With fewer set pieces, a substantial reduction in kicks from hand and many more passes, the 2011 Rugby World Cup saw a renewed emphasis on running rugby.
This is highlighted in the IRB Game Analysis Unit’s comprehensive statistical report which details all the trends from rugby’s showcase event and takes a closer look at how New Zealand lifted the Webb Ellis Cup for the second time.
The report provides a detailed analysis of all 48 matches and the contrasting styles of the 20 participating teams and details how the Rugby World Cup has evolved since 1995 and why the 2011 World Cup was the most competitive tournament to date.
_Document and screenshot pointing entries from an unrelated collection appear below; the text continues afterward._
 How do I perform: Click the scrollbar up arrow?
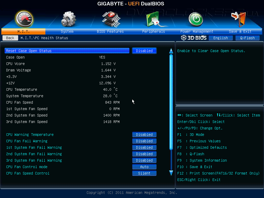pos(171,51)
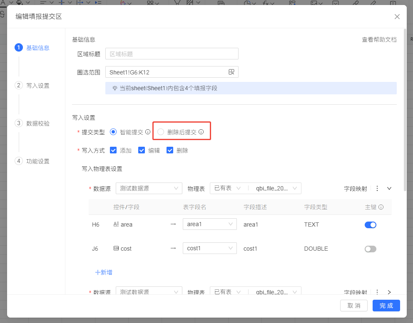
Task: Open the 查看帮助文档 link
Action: (379, 39)
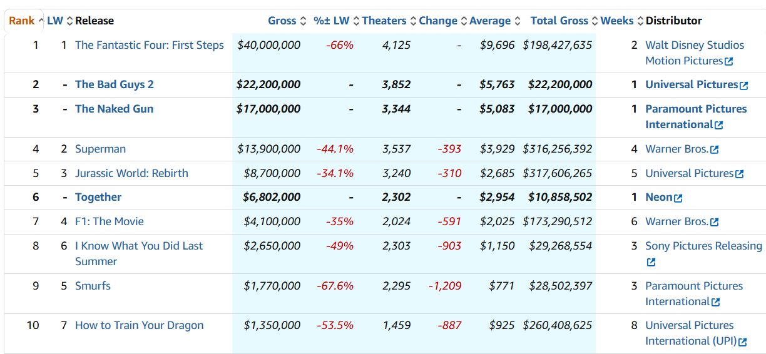Sort by Average column header
Viewport: 766px width, 354px height.
pos(490,21)
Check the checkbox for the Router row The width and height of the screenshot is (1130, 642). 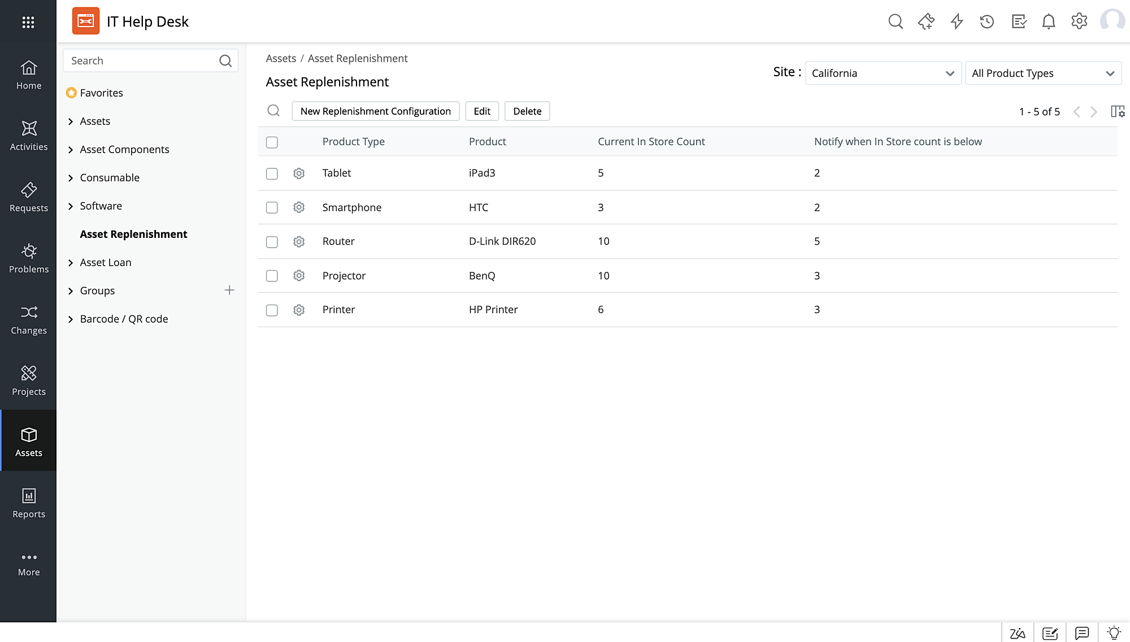point(272,241)
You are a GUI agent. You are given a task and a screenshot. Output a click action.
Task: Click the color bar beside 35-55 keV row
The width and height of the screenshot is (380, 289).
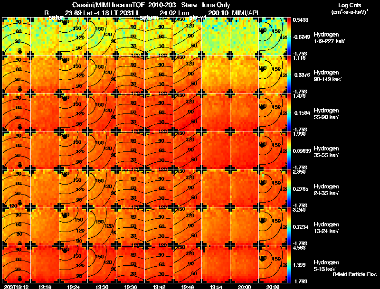click(289, 150)
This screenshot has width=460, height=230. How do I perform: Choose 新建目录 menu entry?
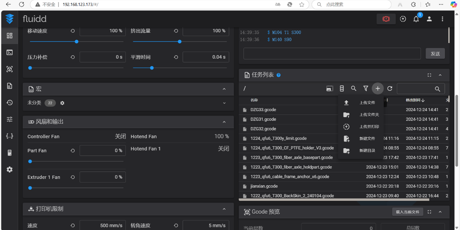coord(367,151)
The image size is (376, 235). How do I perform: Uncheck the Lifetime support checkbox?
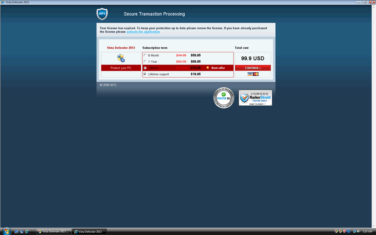coord(145,74)
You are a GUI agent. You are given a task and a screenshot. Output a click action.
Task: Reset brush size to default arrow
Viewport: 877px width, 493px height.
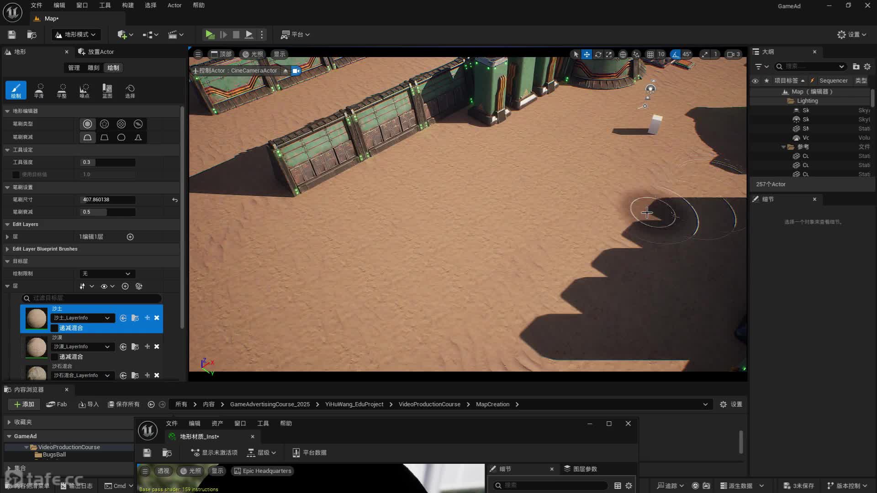174,200
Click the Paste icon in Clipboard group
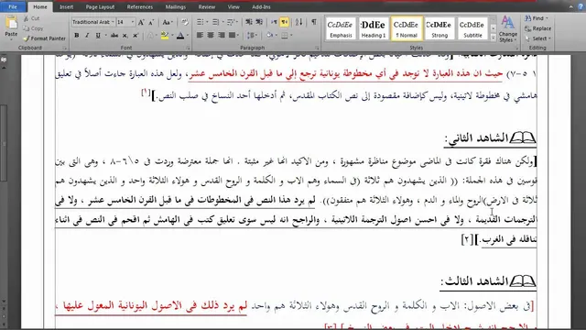Screen dimensions: 586x330 pos(11,27)
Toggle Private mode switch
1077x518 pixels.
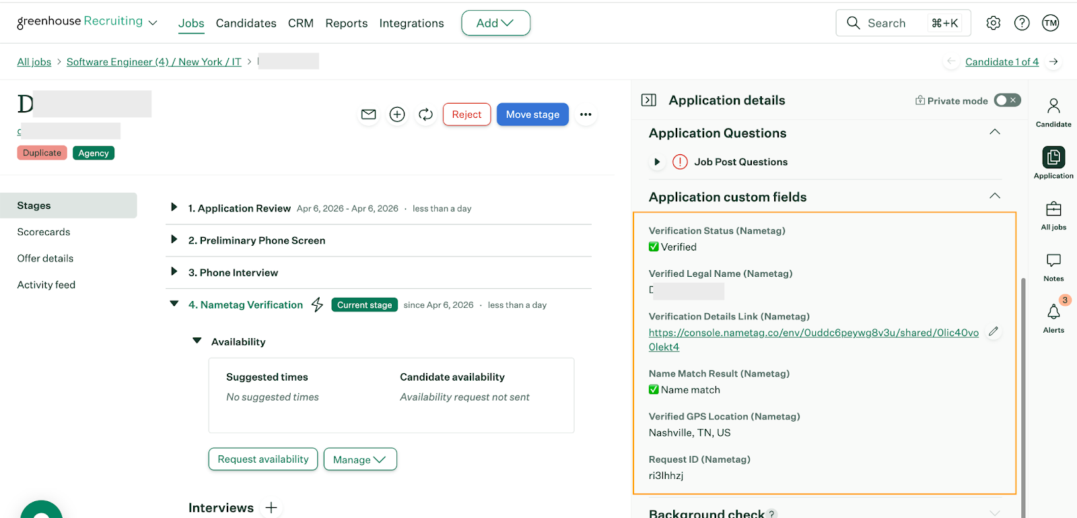coord(1007,100)
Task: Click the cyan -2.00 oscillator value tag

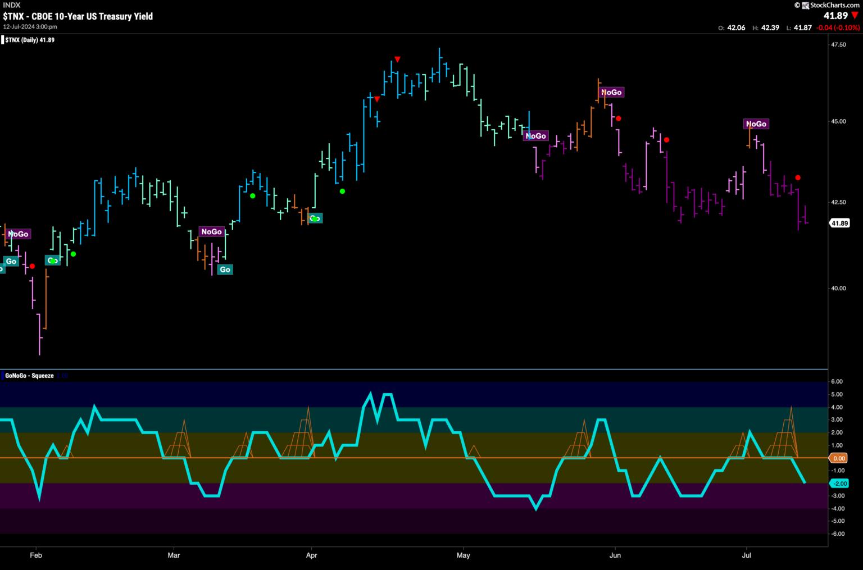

2011 Rugby World Cup Highlights –
* Scrums, lineouts and kicks were reduced from the 2007 Rugby World Cup, while passes significantly increased, highlighting an emphasis on running rugby
* In almost 80 percent of matches, the team scoring the most tries won the match – in only one match did the team scoring the fewest tries win because of penalty goals
* Winning margins in the opening pool matches between Tier 1 and Tier 2 halved, reflecting the improved performances of Tier 2 teams since France 2007, with Tier 1 teams no longer pulling away from Tier 2 opposition in the final 20 minutes of a match as frequently as in the past
* The smaller winning margins extended across the whole tournament with Tier 1 v Tier 1 matches producing far small winning margins than ever before
* Despite such competitive matches, yellow cards were half those issued at the 2007 Rugby World Cup
* The 2011 Rugby World Cup also confirmed that any scrum problems are concentrated on matches between Tier 1 teams with collapses and penalties in matches played between Tier 2 teams being substantially fewer
In the most detailed Rugby World Cup statistical analysis ever, the report provides a detailed analysis of the performances of the teams in all aspects of play, including scoring, winning margins, impact of penalty goals on match results, rate of try conceding, source of tries, try locations, timing of tries and penalty goals, ball in play and possession, passing, rucks and mauls, kick-offs and restarts, lineouts, free kicks, penalties conceded, penalty options taken and cards.
The report also features a fascinating analysis of how the tournament has evolved since the 1995 Rugby World Cup to become a game of fewer set pieces and greater ‘ball in play’ time.
From a time when there were as many set pieces as breakdowns, there are now four times as many breakdowns as scrums and lineouts combined.